:: Task item ::
For every record, give an exact copy that has no pictures in it.

(Dataset entries)
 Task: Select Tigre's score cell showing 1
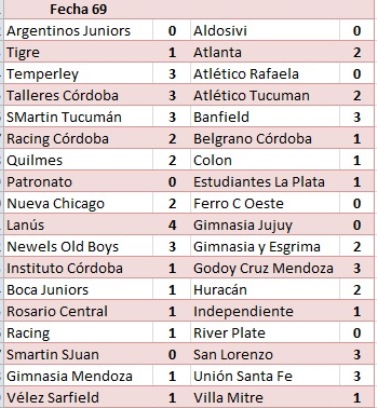(x=172, y=52)
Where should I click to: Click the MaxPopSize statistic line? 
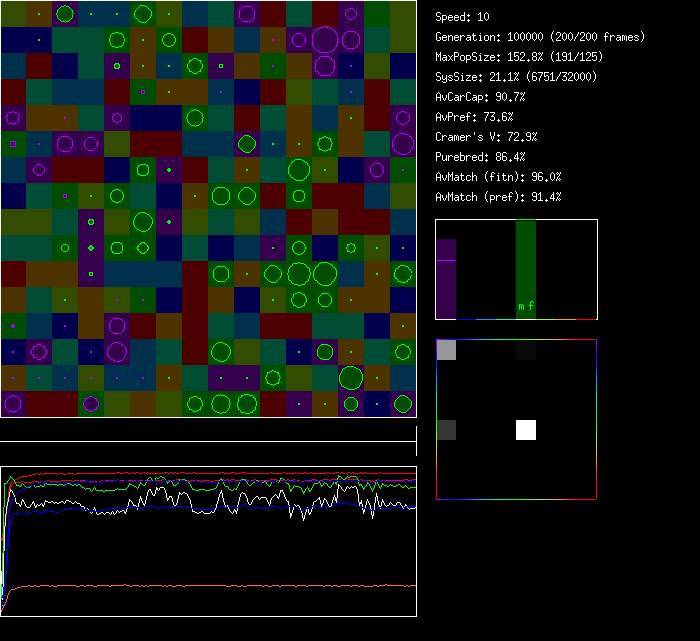coord(518,57)
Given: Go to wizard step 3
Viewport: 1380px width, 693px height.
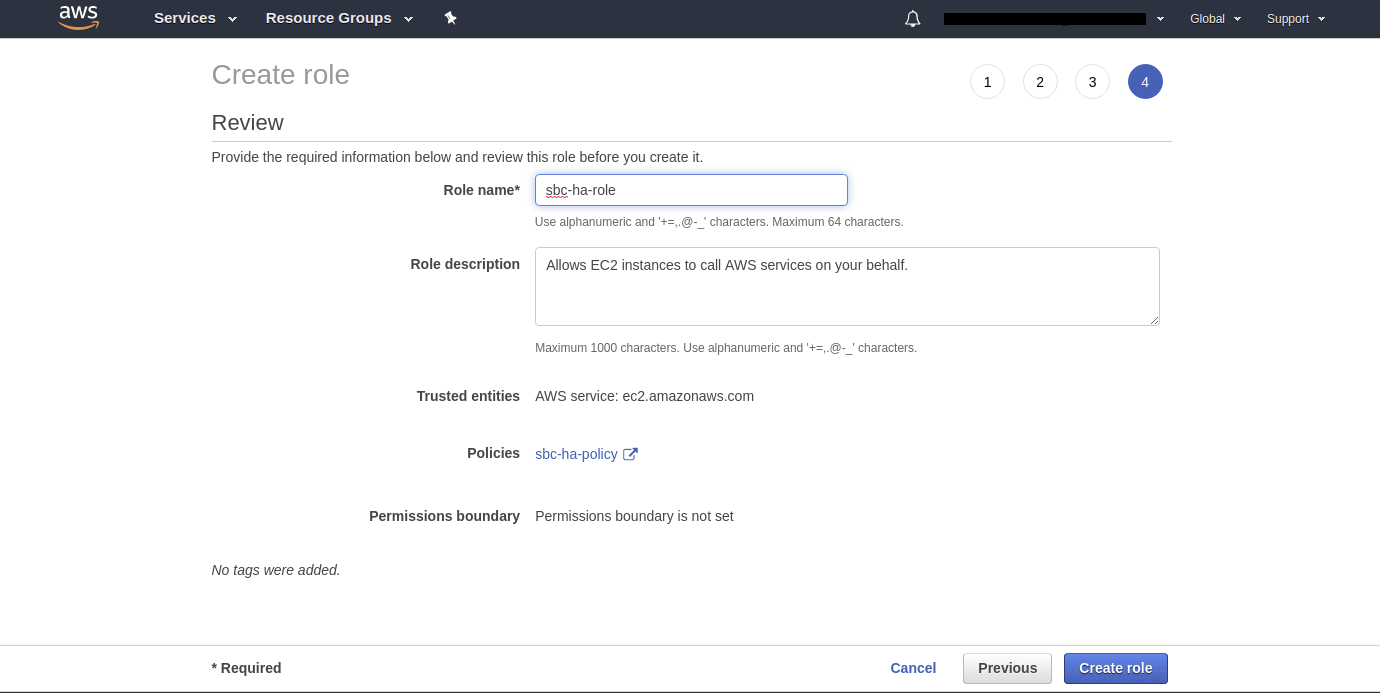Looking at the screenshot, I should [x=1092, y=82].
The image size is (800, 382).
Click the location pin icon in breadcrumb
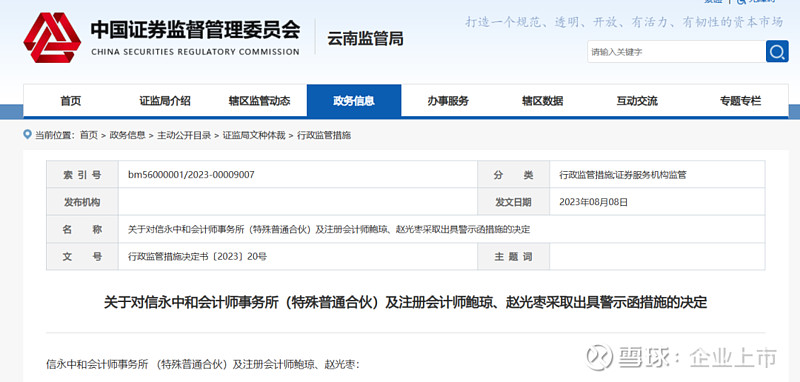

:: Answer section ::
 Task: Select Tigre's score cell showing 1
(x=172, y=52)
Where should I click to: Click the MaxPopSize statistic line? 
coord(518,57)
Given: Go to wizard step 3
Viewport: 1380px width, 693px height.
Looking at the screenshot, I should [x=1092, y=82].
The image size is (800, 382).
Click the location pin icon in breadcrumb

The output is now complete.